NUlid icon indicating copy to clipboard operation
NUlid copied to clipboard

Guid conversion doesn't take into account Microsoft's mixed-endian encoding

Open kdawg14 opened this issue 4 years ago • 8 comments

Hey, thanks for providing this library; it's been very useful to me.

I happened to notice that the Guids that were converted from certain Ulids (and vice-versa) didn't maintain the proper lexicographical sort order that I would have expected.
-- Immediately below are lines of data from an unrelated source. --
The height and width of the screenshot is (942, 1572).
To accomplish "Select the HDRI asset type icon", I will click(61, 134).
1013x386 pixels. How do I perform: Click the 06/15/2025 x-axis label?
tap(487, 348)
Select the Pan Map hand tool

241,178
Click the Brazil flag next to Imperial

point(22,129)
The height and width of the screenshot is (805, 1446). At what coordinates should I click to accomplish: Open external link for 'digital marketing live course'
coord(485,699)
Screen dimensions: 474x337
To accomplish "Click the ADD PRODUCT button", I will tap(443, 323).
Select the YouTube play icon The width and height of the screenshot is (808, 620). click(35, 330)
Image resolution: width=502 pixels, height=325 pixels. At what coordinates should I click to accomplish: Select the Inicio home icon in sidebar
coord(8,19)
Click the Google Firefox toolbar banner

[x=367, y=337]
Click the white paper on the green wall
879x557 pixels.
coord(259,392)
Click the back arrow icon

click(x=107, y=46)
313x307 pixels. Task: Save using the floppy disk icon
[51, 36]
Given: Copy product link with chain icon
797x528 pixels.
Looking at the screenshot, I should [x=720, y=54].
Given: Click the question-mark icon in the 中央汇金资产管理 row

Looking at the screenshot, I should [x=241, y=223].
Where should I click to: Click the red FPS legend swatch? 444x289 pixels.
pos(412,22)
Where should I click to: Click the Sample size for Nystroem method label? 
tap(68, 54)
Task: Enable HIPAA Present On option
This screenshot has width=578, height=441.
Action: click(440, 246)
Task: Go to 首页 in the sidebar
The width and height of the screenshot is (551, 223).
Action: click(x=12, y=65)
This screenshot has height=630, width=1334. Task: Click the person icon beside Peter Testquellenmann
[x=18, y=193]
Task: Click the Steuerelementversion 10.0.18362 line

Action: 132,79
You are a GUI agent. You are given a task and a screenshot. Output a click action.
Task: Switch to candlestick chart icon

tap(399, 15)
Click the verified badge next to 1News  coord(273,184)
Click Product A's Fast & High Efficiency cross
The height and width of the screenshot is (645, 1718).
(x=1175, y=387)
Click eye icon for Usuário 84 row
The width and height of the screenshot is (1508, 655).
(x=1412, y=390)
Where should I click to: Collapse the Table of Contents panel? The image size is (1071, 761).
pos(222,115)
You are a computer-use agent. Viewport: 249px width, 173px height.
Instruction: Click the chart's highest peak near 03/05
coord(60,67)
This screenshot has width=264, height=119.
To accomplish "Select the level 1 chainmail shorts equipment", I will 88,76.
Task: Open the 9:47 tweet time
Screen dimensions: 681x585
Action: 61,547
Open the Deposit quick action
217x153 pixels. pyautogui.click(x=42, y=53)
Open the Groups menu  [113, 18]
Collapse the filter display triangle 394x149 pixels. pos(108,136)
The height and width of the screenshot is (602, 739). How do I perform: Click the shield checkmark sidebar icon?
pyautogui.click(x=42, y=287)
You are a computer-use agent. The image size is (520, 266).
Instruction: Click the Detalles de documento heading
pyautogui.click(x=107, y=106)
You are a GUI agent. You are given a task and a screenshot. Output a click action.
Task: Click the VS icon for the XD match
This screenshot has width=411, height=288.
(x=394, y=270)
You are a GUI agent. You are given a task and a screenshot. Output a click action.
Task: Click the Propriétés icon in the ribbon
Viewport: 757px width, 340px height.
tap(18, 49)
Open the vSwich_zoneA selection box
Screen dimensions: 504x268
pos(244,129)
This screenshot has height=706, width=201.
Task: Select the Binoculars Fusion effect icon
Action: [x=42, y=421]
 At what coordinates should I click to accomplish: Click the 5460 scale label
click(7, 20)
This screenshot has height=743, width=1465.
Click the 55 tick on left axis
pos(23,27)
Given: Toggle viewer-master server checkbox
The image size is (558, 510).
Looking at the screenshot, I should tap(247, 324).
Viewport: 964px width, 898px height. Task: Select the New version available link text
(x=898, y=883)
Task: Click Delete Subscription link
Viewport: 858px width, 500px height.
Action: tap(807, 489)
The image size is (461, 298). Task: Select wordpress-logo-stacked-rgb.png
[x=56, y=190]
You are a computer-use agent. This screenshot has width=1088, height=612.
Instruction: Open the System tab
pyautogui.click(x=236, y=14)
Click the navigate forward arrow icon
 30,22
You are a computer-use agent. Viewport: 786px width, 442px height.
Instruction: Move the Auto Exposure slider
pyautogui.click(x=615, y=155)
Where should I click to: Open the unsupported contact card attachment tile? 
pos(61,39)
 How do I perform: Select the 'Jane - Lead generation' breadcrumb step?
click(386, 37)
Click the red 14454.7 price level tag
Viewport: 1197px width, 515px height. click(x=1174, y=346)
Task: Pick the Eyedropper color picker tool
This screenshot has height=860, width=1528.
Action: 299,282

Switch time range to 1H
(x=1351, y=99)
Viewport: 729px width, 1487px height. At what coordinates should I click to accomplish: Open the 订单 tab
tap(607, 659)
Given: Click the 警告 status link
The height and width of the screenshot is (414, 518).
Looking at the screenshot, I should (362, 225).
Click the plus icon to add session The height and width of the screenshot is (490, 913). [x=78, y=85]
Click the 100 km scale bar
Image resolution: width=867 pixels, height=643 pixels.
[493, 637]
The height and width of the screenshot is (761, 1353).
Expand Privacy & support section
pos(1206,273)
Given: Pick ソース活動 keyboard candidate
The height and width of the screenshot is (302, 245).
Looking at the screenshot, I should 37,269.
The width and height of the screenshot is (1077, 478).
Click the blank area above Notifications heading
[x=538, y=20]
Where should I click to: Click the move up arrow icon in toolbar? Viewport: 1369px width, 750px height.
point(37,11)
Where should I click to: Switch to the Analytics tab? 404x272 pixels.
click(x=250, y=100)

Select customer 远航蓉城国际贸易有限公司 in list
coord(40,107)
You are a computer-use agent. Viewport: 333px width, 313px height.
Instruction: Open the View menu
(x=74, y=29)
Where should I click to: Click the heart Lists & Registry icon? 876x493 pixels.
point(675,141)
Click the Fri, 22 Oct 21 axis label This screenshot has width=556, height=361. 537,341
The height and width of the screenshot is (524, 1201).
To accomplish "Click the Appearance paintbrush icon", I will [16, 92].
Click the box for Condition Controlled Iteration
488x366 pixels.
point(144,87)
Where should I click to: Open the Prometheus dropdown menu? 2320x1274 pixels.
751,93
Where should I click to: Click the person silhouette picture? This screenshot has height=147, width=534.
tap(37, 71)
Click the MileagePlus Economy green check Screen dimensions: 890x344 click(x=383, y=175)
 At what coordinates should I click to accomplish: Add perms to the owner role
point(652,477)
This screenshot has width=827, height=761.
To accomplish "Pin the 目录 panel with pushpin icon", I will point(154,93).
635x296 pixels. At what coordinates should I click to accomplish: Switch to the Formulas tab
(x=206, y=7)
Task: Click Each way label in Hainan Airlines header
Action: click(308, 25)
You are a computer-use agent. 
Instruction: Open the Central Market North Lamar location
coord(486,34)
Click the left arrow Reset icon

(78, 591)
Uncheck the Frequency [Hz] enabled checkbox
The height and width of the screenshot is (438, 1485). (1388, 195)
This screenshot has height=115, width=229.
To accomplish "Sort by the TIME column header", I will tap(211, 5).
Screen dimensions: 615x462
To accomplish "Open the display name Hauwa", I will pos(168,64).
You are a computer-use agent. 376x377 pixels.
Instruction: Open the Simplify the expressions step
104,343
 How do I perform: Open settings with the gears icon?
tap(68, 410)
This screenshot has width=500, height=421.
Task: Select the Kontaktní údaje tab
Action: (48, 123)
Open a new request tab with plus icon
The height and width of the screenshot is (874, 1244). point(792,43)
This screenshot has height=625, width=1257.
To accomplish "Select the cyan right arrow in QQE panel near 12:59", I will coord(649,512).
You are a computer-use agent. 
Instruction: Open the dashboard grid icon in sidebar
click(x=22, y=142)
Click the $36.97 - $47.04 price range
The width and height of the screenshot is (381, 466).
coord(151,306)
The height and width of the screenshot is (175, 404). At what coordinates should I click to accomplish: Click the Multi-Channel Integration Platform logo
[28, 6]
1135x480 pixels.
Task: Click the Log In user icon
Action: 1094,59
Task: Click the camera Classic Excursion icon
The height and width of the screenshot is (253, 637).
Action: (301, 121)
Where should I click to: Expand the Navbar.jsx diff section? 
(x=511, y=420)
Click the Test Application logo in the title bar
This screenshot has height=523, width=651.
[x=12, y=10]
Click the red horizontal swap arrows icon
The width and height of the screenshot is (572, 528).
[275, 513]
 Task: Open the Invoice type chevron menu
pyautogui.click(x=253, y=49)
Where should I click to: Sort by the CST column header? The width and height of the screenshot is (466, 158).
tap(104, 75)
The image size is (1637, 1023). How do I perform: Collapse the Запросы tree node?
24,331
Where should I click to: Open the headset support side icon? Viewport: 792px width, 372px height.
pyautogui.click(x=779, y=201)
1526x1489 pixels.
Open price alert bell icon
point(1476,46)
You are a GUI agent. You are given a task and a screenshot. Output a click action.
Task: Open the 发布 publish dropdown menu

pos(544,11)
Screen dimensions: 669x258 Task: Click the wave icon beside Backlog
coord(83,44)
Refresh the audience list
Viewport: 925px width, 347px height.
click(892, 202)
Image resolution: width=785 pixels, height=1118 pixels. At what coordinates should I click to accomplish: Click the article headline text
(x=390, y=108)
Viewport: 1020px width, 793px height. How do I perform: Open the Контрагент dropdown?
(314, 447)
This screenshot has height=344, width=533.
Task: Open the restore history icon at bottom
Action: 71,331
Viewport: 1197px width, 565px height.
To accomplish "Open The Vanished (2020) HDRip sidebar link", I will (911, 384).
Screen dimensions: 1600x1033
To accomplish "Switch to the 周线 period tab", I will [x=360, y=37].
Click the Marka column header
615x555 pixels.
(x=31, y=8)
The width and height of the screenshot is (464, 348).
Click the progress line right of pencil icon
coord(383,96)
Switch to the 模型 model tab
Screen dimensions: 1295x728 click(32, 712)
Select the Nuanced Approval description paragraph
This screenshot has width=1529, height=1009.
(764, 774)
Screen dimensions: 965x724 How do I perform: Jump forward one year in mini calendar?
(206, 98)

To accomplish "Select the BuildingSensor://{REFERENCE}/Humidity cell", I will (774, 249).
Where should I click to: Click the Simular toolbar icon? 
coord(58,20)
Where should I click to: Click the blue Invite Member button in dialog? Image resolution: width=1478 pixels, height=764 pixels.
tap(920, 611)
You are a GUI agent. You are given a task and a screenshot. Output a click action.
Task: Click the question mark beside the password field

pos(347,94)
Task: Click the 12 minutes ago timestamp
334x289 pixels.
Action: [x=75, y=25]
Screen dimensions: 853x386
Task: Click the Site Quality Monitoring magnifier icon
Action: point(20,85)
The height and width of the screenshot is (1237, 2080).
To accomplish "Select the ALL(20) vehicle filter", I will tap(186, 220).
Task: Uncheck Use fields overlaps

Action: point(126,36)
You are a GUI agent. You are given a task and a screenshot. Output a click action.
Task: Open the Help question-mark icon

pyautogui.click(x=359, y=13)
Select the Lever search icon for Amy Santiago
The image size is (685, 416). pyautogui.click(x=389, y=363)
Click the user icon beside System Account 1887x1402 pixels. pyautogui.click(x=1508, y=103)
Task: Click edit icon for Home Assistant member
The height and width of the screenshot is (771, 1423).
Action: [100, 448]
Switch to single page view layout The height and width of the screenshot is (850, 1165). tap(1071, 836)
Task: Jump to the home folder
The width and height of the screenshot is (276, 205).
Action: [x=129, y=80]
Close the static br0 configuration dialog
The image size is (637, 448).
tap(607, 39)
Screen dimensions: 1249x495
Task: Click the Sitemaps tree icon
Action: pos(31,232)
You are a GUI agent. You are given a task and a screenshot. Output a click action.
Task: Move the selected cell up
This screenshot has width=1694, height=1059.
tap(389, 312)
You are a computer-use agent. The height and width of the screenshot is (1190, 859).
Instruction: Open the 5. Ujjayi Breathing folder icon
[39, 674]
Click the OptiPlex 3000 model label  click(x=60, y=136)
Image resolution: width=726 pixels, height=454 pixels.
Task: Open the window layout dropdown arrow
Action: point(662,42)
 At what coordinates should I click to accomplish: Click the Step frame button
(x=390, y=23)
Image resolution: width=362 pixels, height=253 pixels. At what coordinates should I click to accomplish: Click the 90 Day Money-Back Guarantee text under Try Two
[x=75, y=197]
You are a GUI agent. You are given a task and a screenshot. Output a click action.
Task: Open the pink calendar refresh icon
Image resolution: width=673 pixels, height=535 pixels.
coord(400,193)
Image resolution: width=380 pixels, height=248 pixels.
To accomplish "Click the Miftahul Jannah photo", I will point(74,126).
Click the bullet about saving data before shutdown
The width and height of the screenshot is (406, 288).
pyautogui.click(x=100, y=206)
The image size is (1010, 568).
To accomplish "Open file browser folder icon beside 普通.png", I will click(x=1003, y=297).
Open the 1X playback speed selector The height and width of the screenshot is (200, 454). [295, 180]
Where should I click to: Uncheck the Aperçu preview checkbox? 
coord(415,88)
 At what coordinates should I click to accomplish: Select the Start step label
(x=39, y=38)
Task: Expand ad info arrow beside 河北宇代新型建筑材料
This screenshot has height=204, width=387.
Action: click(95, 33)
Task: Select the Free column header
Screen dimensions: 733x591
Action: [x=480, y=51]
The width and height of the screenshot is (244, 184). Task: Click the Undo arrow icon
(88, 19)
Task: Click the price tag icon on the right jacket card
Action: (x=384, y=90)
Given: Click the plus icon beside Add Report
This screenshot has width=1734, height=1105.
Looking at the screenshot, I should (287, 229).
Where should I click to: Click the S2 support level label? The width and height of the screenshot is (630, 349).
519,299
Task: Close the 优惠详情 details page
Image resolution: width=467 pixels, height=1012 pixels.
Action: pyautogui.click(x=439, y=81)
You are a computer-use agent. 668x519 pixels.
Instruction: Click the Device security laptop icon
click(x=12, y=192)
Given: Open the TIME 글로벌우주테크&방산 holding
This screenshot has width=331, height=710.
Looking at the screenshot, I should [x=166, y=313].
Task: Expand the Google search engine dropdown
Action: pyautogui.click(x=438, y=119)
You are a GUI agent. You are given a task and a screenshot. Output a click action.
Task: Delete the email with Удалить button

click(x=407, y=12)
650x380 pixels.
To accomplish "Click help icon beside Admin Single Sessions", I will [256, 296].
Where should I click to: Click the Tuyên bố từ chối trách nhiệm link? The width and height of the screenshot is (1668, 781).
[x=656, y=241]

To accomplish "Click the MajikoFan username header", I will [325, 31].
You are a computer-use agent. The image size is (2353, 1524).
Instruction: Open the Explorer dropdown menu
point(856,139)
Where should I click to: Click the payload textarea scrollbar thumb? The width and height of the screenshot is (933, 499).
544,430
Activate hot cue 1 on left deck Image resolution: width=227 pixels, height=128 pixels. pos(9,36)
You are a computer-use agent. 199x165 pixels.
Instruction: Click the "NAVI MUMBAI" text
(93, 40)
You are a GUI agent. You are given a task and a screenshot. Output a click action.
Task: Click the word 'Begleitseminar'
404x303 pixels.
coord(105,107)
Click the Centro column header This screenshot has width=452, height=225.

I believe that this is because of Microsoft's screwy way of encoding the byte arrays (https://stackoverflow.com/a/16722909).

I forked and made a commit that appears to fix this at https://github.com/kdawg14/NUlid/commit/c5ae7c8cbe4a1bbc041e0bbb0ff98faa005bb59b

I'm not certain exactly how you like to handle pull requests, or if this was something that was intentionally done the way that it was, so I figured I'd post this here and see if this looks like a good correction or if you maybe have any additional information on the subject.

Thanks!

kdawg14 avatar Feb 10 '21 04:02 kdawg14

I'm not sure I agree. What MS does when representing GUID's as a string is irrelevant I think. There's no 'defined' way to convert a ULID to a GUID and vice versa - as long as it's consistent. Nowhere is it guaranteed that the GUID and ULID lexicographicallity is the same before/after conversion from one to the other.

If I understand correctly you're basing your findings on the lexicographical order of the string ("hex") representation of a GUID, but who's to say guid 00000000-0001-0000-0000-000000000000 comes before/after 00000000-0002-0000-0000-000000000000? It may, from a string representation point of view, but it may not from a binary point of view. And most systems (like RDBMS'es) will sort on the binary representation (assuming the GUID's are stored correctly and not as varchar/string/whatever).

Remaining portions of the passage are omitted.